The lonely performer, Ruga, dressed in a silky, royal, neoclassical style dress adorned with crystals, mulls over personal memorials to exile — among these, a single, sad protea marking the new South African mirage, and his maternal grandmother’s dompas in stark contrast. Ruga sits in front of a backstage dressing mirror, lit dramatically in a sea of dark. Strange figures, harmonies and isiXhosa meditation songs composed by Reverend Tiyo Soga (1829-1871) meet Ruga’s character, “the walking wound”, whose face becomes a canvas on to which others are projected and remembered in their pain and transcendence.

“The generational schism is a big part of why we are in the troubles we are in now” — Athi-Patra Ruga

He describes a generational silence, which has perhaps provided reason for needing so desperately to remember. He characterises this “generational schism” in relation to the rarely mentioned experiences of apartheid and the pain of colonialism in black families. Perhaps one can understand his work as a way to communicate, relay and fill this silence, or “schism”, with questions and ideas that hint at the depth of rich material we rest upon and come after, and therefore the depth of what is possible.
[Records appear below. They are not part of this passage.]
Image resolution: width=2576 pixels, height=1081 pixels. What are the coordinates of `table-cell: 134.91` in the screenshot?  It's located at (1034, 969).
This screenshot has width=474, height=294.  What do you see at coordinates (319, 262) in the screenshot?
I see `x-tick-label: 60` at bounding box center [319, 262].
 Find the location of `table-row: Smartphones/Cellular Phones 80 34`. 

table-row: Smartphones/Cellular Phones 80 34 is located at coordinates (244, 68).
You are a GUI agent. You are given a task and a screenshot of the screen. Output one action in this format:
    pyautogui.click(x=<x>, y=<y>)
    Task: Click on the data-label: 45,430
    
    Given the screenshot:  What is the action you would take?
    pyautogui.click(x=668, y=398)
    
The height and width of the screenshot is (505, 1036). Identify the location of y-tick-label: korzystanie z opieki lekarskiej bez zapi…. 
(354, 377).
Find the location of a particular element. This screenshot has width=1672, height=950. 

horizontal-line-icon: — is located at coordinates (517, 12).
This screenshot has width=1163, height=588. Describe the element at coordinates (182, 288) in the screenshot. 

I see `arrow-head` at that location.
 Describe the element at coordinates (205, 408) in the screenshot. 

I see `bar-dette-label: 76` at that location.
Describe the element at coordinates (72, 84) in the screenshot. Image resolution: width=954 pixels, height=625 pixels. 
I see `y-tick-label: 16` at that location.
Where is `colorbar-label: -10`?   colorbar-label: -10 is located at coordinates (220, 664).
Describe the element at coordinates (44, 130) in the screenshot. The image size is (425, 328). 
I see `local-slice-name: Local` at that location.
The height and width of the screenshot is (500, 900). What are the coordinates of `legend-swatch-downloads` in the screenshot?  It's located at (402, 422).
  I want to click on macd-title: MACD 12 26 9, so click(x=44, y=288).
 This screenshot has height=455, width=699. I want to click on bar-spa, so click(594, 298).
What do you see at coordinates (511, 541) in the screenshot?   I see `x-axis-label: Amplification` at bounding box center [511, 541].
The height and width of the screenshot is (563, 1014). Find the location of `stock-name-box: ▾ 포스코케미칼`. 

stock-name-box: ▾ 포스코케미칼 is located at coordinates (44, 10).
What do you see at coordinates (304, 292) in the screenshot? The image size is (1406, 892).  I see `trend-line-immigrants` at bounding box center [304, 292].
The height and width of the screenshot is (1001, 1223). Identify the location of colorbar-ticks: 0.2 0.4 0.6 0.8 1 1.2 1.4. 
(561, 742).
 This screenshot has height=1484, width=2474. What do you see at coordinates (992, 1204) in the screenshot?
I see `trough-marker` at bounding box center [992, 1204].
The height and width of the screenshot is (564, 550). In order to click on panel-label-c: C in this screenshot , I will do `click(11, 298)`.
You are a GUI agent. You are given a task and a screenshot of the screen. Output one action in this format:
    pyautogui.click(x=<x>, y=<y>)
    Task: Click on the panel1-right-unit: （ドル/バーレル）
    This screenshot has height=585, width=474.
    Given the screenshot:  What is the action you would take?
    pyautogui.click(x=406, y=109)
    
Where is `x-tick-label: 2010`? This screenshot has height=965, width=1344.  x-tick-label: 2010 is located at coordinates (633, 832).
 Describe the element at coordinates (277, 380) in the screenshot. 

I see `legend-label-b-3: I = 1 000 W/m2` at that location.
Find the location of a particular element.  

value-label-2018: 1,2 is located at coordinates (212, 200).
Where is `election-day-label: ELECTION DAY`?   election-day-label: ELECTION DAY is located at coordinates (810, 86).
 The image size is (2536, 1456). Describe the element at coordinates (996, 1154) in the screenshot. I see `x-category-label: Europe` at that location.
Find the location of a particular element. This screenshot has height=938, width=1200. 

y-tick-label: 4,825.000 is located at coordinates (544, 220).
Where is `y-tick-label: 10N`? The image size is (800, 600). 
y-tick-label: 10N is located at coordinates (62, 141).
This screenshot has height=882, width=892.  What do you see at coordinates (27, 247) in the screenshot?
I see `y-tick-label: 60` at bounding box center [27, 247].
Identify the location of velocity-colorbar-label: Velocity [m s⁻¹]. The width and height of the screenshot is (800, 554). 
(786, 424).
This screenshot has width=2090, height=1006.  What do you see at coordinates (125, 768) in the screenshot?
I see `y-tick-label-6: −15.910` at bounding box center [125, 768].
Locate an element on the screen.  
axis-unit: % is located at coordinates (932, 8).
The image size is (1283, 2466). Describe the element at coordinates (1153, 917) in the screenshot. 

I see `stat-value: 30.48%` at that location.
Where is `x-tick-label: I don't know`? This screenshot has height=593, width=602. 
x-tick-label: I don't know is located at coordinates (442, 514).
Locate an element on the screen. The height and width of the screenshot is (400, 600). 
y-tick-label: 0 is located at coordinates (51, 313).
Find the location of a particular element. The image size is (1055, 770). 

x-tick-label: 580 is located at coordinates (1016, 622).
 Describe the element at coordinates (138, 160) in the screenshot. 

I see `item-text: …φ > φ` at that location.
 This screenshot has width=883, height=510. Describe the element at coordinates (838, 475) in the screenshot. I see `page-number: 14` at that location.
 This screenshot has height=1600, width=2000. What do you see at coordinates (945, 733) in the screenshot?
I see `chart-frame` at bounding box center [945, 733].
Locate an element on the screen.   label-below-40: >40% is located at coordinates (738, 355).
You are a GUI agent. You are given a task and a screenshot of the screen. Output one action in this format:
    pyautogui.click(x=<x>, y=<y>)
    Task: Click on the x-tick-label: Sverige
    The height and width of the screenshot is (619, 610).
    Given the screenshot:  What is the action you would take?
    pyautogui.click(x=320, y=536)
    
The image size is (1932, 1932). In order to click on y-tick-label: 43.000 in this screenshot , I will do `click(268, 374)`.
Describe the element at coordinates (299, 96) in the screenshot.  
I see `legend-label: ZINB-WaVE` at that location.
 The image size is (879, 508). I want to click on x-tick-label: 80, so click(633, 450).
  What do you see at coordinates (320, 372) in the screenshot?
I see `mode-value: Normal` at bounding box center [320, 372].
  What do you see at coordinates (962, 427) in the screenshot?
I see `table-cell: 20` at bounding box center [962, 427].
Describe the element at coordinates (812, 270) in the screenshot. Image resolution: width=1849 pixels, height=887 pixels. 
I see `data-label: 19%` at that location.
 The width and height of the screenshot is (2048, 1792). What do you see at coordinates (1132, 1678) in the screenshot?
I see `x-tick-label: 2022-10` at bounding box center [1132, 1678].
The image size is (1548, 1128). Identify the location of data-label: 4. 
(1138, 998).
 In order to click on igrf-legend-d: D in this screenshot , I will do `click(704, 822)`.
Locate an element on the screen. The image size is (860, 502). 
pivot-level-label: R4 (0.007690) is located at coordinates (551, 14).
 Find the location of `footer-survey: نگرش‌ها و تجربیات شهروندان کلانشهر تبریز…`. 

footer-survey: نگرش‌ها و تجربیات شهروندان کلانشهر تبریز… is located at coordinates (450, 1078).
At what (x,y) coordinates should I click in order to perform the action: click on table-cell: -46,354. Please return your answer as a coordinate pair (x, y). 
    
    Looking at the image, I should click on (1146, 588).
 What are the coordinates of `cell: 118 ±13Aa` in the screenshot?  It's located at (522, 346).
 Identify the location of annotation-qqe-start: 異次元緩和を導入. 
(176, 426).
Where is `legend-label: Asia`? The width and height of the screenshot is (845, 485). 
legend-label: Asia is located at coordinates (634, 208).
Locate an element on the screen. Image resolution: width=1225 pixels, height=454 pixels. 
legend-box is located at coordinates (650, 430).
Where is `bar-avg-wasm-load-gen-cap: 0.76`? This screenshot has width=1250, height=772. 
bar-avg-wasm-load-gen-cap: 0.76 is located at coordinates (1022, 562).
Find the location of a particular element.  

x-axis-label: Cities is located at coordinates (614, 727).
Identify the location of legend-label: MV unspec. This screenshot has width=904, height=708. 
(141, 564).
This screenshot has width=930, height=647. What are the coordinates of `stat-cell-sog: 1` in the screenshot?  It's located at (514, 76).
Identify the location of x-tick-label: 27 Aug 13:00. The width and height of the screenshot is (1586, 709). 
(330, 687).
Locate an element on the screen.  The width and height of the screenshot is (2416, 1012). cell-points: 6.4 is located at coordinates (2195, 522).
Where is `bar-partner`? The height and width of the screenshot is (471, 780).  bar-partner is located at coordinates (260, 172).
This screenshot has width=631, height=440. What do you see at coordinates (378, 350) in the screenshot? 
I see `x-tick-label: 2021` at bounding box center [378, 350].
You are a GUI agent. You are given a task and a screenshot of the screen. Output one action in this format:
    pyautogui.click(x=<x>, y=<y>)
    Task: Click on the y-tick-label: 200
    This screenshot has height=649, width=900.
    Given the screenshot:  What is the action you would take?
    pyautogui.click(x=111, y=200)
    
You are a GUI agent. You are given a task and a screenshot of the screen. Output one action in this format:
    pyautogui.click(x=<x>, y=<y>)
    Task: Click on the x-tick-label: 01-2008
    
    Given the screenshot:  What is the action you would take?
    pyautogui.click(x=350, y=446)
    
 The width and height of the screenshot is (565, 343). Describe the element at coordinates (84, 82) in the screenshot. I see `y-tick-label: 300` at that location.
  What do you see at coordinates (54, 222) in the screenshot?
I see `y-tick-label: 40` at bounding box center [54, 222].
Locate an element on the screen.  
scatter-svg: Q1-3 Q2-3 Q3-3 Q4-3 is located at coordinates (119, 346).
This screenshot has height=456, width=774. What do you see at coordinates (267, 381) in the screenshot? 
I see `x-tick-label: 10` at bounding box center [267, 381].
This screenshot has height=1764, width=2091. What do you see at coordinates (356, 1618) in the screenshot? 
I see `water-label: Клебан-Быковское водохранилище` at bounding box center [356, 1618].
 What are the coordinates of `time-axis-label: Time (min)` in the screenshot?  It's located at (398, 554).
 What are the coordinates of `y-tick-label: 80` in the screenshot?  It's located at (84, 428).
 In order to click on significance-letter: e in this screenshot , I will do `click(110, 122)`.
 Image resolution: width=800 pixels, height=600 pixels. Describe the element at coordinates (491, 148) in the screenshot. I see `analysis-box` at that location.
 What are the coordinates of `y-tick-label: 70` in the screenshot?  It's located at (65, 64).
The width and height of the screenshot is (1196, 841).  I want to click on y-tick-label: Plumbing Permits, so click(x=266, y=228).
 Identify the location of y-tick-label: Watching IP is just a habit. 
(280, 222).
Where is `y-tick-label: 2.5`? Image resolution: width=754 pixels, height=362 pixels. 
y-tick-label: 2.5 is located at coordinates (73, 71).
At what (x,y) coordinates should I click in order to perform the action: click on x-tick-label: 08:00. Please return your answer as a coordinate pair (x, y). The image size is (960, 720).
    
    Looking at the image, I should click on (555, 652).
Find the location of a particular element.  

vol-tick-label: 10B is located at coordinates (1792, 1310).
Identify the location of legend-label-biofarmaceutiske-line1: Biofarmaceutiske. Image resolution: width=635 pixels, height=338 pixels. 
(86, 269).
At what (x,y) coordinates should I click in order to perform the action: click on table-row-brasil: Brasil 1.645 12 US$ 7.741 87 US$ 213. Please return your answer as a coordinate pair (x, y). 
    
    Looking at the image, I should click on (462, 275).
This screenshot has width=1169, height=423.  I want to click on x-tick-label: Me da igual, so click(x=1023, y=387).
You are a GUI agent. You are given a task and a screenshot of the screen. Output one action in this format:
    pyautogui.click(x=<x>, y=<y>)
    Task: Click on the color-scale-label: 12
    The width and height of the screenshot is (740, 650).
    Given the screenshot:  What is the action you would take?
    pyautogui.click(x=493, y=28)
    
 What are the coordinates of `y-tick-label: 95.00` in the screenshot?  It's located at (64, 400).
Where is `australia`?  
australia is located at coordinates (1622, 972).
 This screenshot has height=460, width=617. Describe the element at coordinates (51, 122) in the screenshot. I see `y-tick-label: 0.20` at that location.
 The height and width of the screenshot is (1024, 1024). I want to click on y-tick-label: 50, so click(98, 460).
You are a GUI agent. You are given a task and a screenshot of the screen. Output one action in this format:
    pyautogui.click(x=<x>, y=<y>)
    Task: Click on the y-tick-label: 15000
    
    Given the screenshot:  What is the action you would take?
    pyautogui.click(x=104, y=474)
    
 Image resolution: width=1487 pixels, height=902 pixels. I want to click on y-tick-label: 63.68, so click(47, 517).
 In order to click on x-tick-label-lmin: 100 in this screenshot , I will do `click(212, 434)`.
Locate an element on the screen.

Ruga’s concern is inviting an audience whose modes of engagement vary depending on the history they bring to the work. The space of exile becomes collective — where we get a sense of the practice as just one visible moment of a laborious process of research, communal making, the telling of stories and remembering.

Although exile is painful and forces excluded people to become the outsider, it can also allow an existence in a new inside, a new space, and new scope for imagination. This is the exile to which Ruga invites us and, as he says, “the real work is to create the audience”. All artists should echo this.